Collected data entries
++++

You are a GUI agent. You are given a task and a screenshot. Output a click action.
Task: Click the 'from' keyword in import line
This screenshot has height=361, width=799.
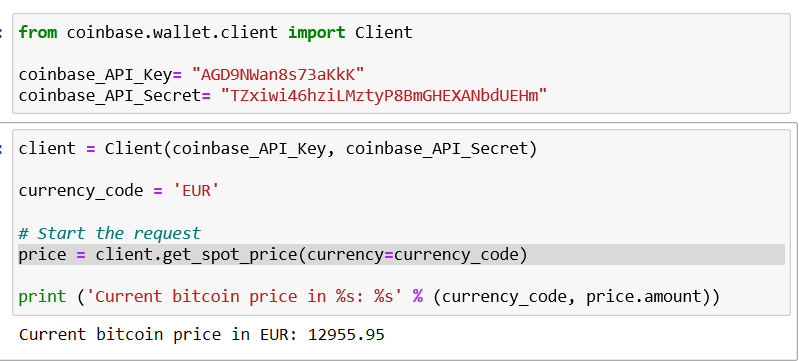(37, 33)

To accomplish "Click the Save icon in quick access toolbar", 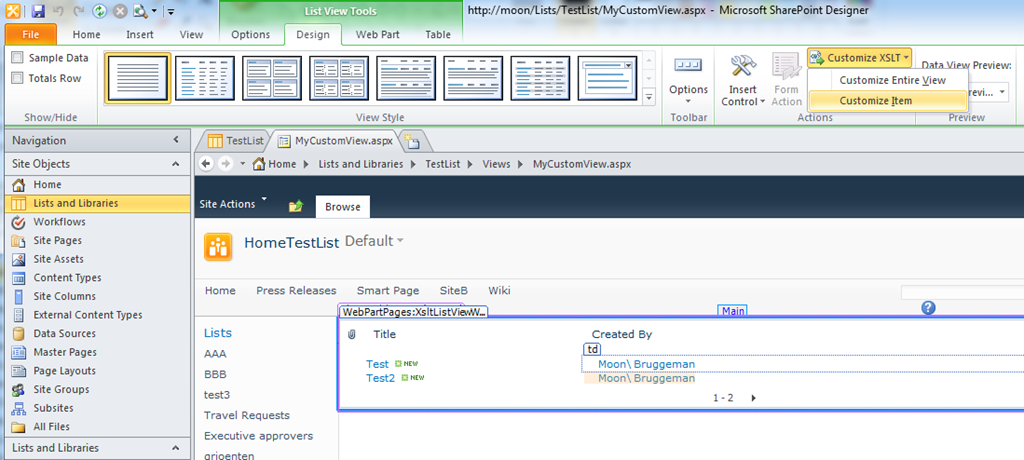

++++

• _Task objective_: From the line holding "Task: Click the 'from' keyword in import line" down to the final line of the entries above, print every line exactly. Pictures do not go in.

• _Solution_:
Task: Click the 'from' keyword in import line
This screenshot has height=361, width=799.
(37, 33)

To accomplish "Click the Save icon in quick access toolbar", 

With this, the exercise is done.